I like Austin Petersen. The former libertarian candidate for president, and also Republican candidate for the Missouri Senate seat that was eventually won by Josh Hawley, is right on many issues. I had a conversation with him back several years ago when I was doing my radio show – he’s passionate about liberty, he’s a thinker, and unlike too many other self-proclaimed atheists, he doesn’t seem to harbor a great deal of animosity towards Christianity.

But (and you knew there was going to be a but), when he’s wrong, he’s really, really wrong. And for my money, I don’t know that anyone got the recent pornography debate any more wrong than he did.

If you don’t know what I’m talking about, four Republican representatives – including a personal friend of mine, Jim Banks of Indiana – wrote a letter to Attorney General William Barr. In it, they requested that Barr begin enforcing obscenity laws as a way to reduce the dissemination of hard-core pornography, particularly the kind that involves children. The letter was applauded by social conservatives and people of conscience, but quickly became the scourge of others, including Petersen.

Bizarrely, libertarians joined hands with leftists to decry the government policing or banning of pornography. Though these same people seem to have adjusted nicely to the government banning various forms of speech like false advertising, slander, libel, fraud, and perjury, the thought of them doing the same to speech that shows despicable dehumanization of women and children in violent porn was just too much. Just so you know, it will require the use of star charts to even attempt following their logic on that one.

Though this debate has just recently resurfaced, I was writing about the need for a serious legal crackdown on porn two years ago. Nevertheless, porn defenders are adamant about keeping this libelous defamation of the integrity of our fellow human beings legal.
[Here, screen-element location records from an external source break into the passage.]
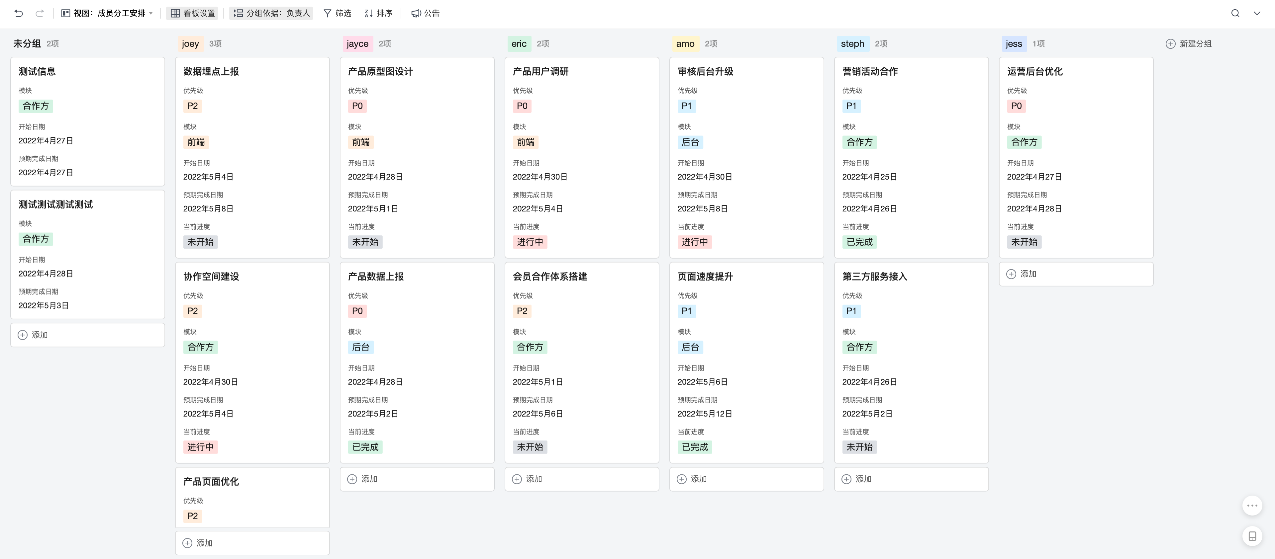Screen dimensions: 1275x559
Task: Click the 排序 sort icon
Action: tap(379, 13)
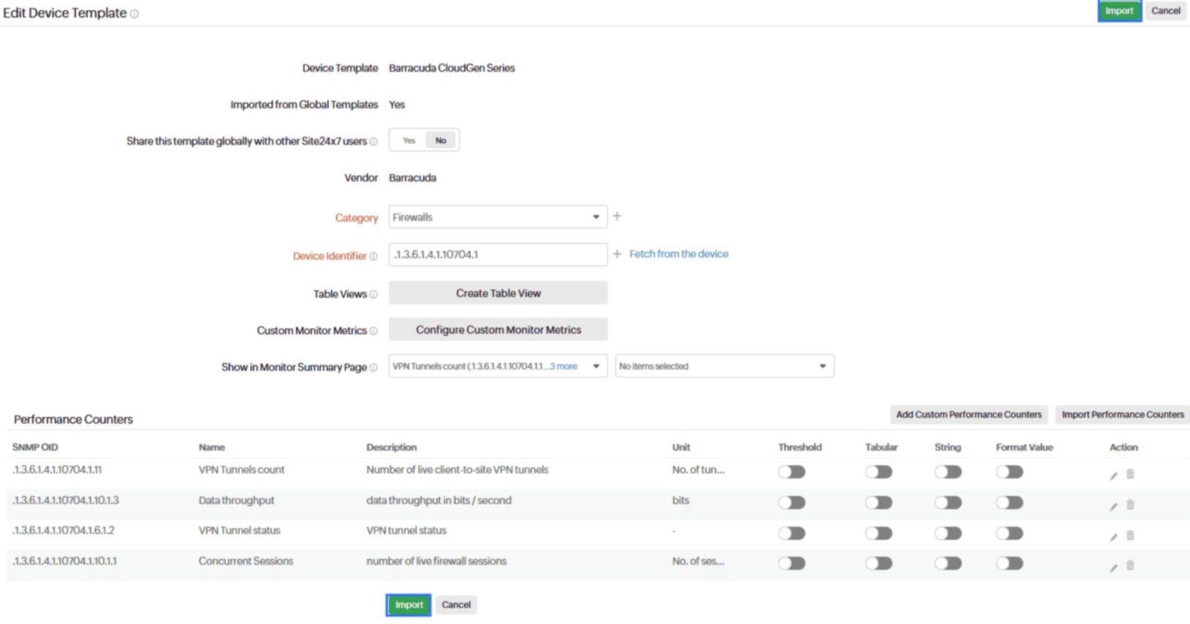Delete the Data throughput performance counter
This screenshot has width=1190, height=624.
pos(1130,505)
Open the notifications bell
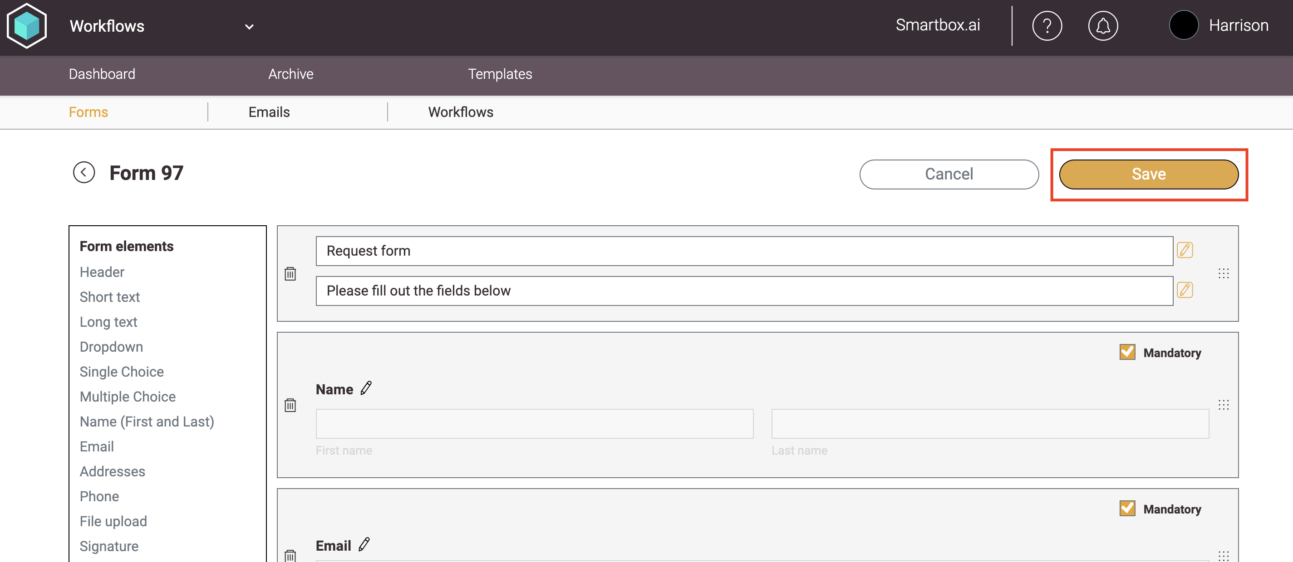1293x562 pixels. point(1102,26)
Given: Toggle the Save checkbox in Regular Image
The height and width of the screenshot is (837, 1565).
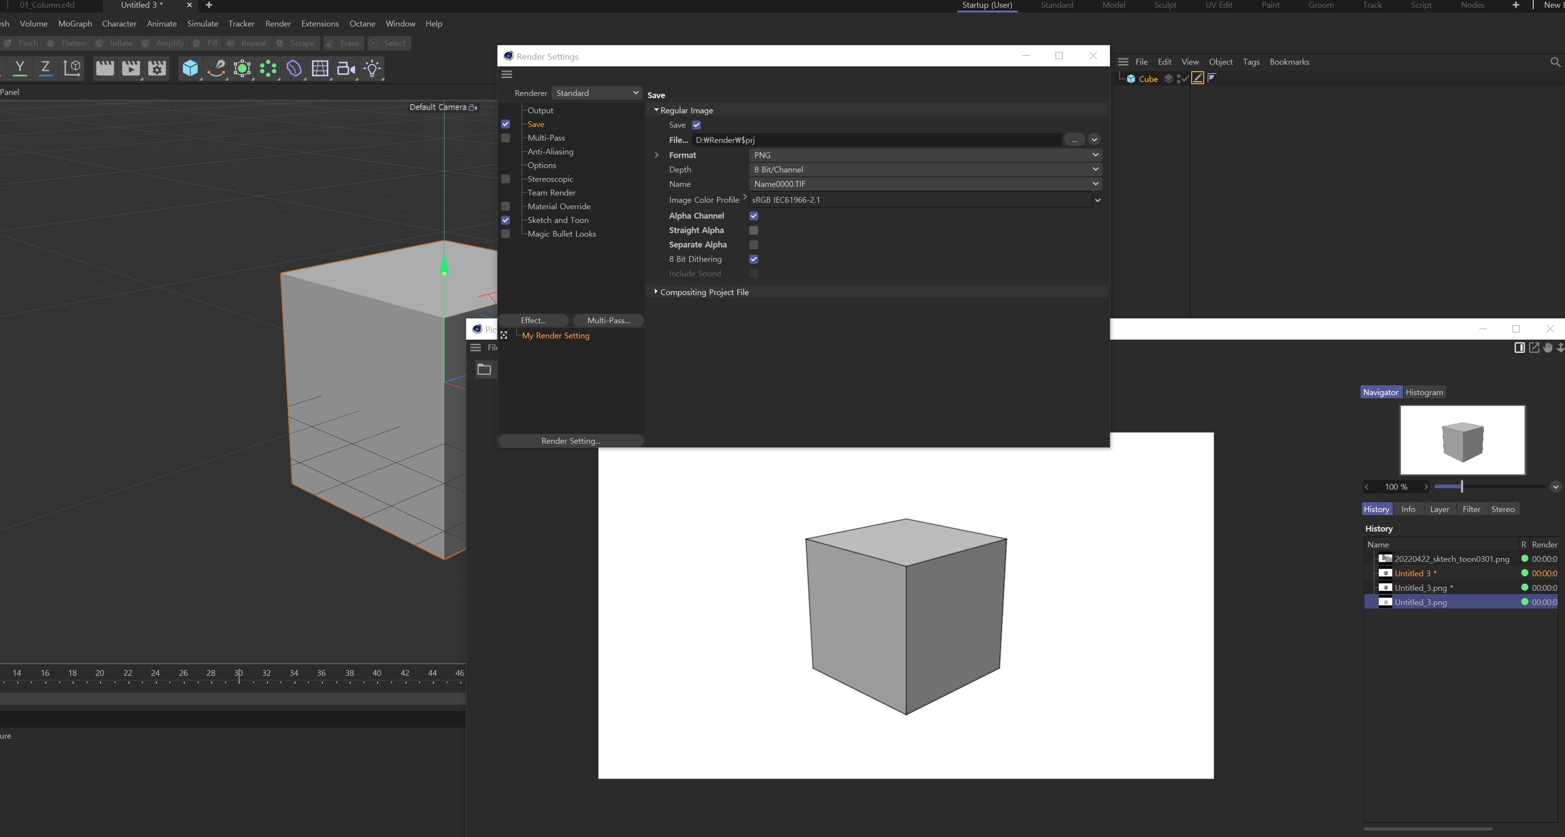Looking at the screenshot, I should 697,125.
And they’ll resort to the most absurd and foolish arguments in their efforts. If you think I’m kidding, check out this gem from Petersen:

I don’t pretend to know precisely what Austin was thinking when he wrote this, but here’s my best guess: Churches seek to evangelize the world, and then teach Biblical sexual morality –which pornography unquestionably violates – to all those they’ve evangelized. Since pornography still exists, churches have failed.
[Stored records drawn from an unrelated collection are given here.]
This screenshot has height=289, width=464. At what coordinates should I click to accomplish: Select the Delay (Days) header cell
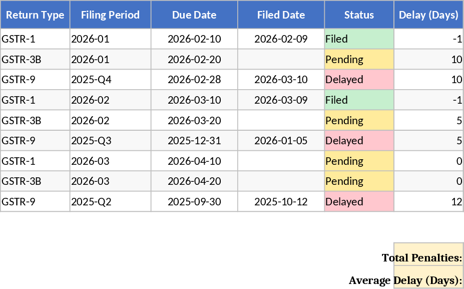(x=428, y=15)
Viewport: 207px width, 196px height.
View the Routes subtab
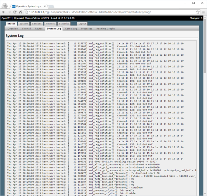(39, 29)
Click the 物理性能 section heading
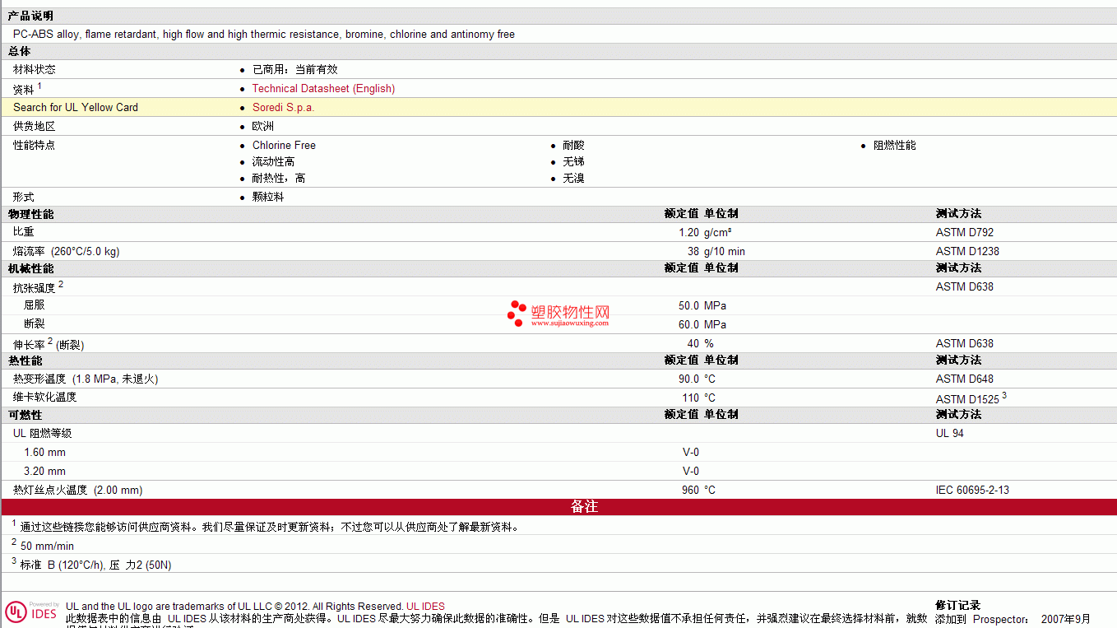 (30, 214)
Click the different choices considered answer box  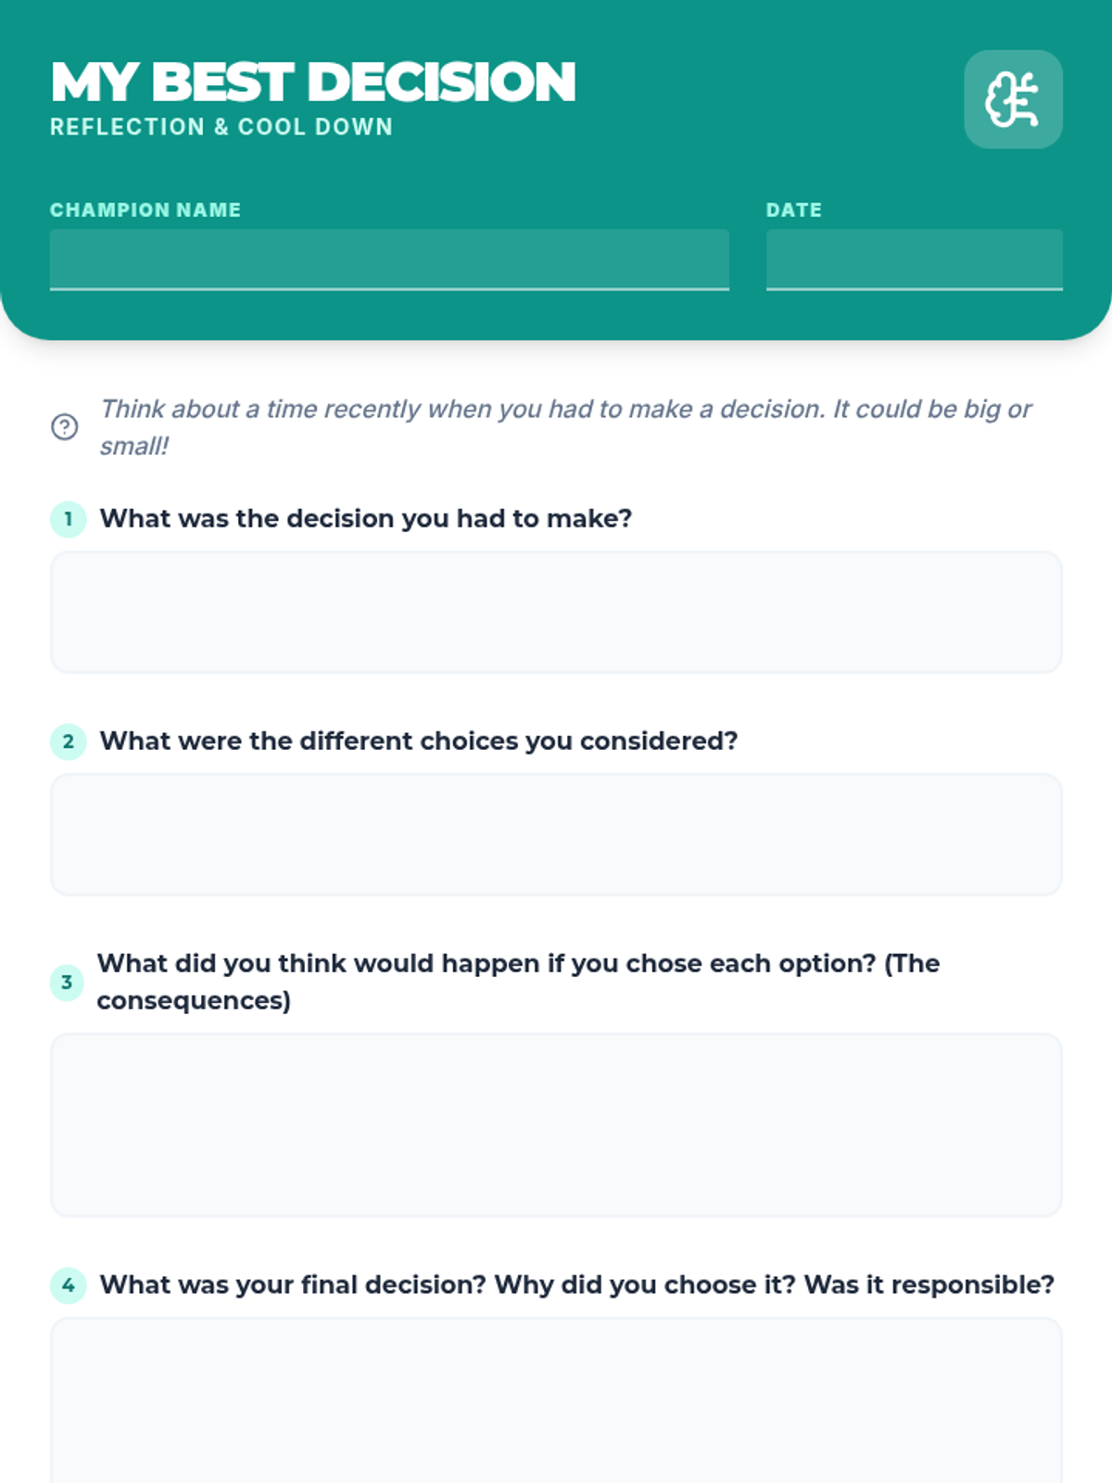(556, 834)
To expose the rather galling sophistry here, simply put any other moral issue in the place of pornography:

  • “Calls by conservatives to ban pedophilia is a tacit admission that their churches have failed.”
  • “Calls by conservatives to ban theft is a tacit admission that their churches have failed.”
  • “Calls by conservatives to ban abortion is a tacit admission that their churches have failed.”
  • “Calls by conservatives to ban rape is a tacit admission that their churches have failed.”
  • “Calls by conservatives to ban murder is a tacit admission that their churches have failed.”

For those unfamiliar with the church of Jesus, Christianity teaches against all of those immoral activities. So, would it be Petersen’s view that conservatives should not seek criminal laws protecting innocent people from those actions as well? Would doing so imply that churches have failed?

Or could it be that Christians properly recognize the following:

  1. The heart of all mankind’s problems is sinful rebellion to God’s moral order.
  2. The only cure for that rebellion is reconciliation to God in Christ.
  3. While Christ offers the eternal cure, conversion does not bring freedom from sin’s temporal consequences.
  4. God has ordained civil government for the protection of the innocent from those temporal consequences, and for the punishment of evil on earth.

Simply put, seeking to legislate against speech that falsely represents the human form, disparages the character of its victims, deforms the minds and attitudes of its viewers, exploits and enslaves its participants, and breeds pathological dehumanization of nearly half the population is not a tacit admission of the failure of the church.

In fact, it’s precisely what the righteous will do – point all men to the freedom from sinful bondage found in Jesus, and pursue an earthly justice that protects the innocent from exploitation. If you find that objectionable, it says far more about you than it does Christ’s church.